The training and enrichment of data typically happens by making improvements to the data quality or invoking Azure Machine Learning models, which can be later consumed by Azure Cognitive Services. The invoke can take place within a pipeline or manually. Azure Machine Learning models can be used to predict future outcomes based on historical trends identified in the data. Azure Cognitive Services can be used to analyze audio files, images, and videos, which might result in findings that can be logged as data to be used later in queries. There is more about this phase of the Big Data pipeline in Chapter 5, “Transform, Manage, and Prepare Data.”
Store
Where is the data stored? Rule number one is that it needs to be in a secure place. It also needs to be compliant with regional governmental requirements. If you run a business in the European Union, you might not want your data to be stored physically in another region or even another country if you have a local business. How long are you obligated to store data and what is the maximum legal amount of time you can store social media data? Through the pipeline you will need to store data temporarily as it passes through the numerous stages, and then you will need a final location to store the output. Therefore, you have at least three places to keep your data secure and available: at its original source location, in any staging or temporary location, and at its final location. The final location is where authorized clients will consume it and make business decisions from it. Azure Data Lake Storage (ADLS) is where a lot of your storage will happen.
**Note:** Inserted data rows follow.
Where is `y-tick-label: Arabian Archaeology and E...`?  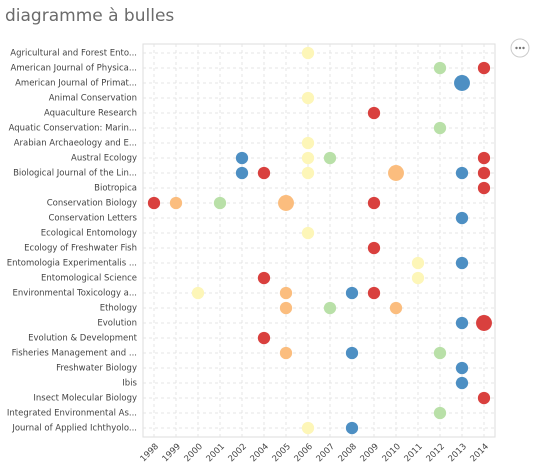
y-tick-label: Arabian Archaeology and E... is located at coordinates (76, 144).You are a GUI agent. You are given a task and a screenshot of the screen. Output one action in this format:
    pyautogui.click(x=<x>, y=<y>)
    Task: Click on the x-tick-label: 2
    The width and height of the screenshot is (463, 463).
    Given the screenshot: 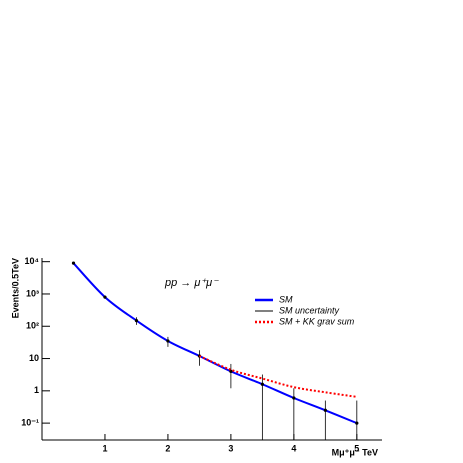 What is the action you would take?
    pyautogui.click(x=168, y=448)
    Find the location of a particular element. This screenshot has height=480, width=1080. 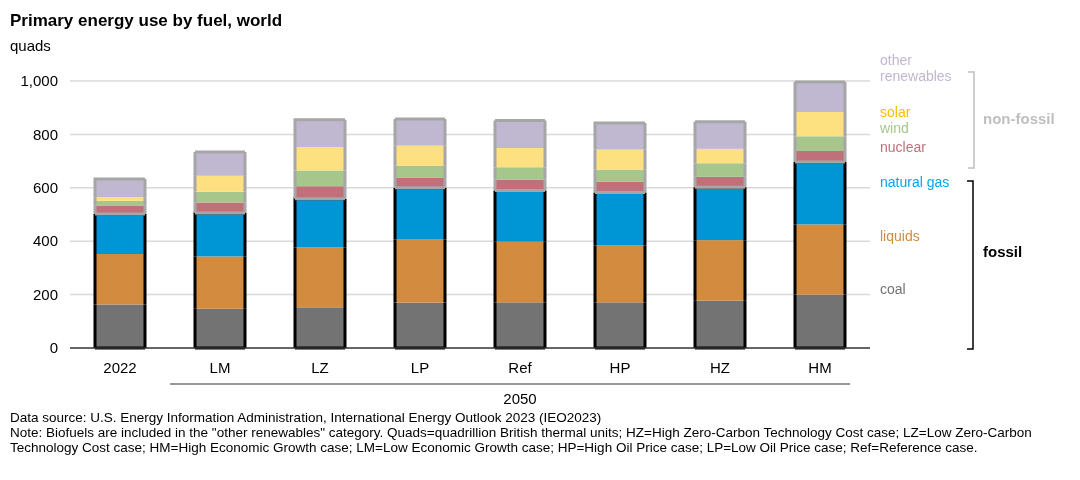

Azure Synapse Analytics, Azure Data Factory, and other analytics products provide in‐memory or temporary table stores for housing data that is being transformed. The final location for data can be in a SQL data warehouse (aka dedicated SQL pool), Azure SQL database, Azure Cosmos DB, or any secure and/or compliant location.
Model, Serve
This is the final stage and it’s where the fruits of your labor are realized. Look back at Figure 2.29 and you will see that individuals or partners can access the data via a data share. Additionally, the data can be stored on Azure SQL, which Power BI can connect to for additional modeling and manipulation. Or the data can be sent to or exposed via an API and accessed by authorized computer applications.
ETL, ELT, ELTL
Both extract, transform, and load (ETL) and extract, load, and transform (ELT) are processes that take raw data from a data source and place it into a data target. Those processes overlap the Big Data stages described earlier. They do, however, influence the order in which the stages occur. Both ETL and ELT are technical jargon that helps better describe the approach you are taking to implement your data analytics solution. The ETL process is best applied to relational data sources, whereas ELT has some better features to handle unstructured data. ELT will perform faster because it does not need to worry about managing any constraints found in a relational data model. You get faster speed of data transformation, but the data can be jumbled, and the process might fail at some point for numerous reasons, like an unexpected data type. If speed is critical and datasets are large and frequently updated, then ELT is the best option. ETL is most useful when pulling data from numerous sources that need to be pooled and stored into a single, queryable location. The extract part comes first, then if datasets are large, unstructured, and frequent, you load it and then transform it. Otherwise, if the data is structured and changes less frequently, then after extraction, you transform the data and then load it onto a place for consumption.
There is a newer concept making some headway called extract, load, transform, and load (ELTL), which is likely self‐explanatory. Based on the first three letters, you know the scenario consists of unstructured and large datasets that change frequently. The addition of the load at the end indicates that the data can ultimately be stored, analyzed, and consumed in the same manner as relational data.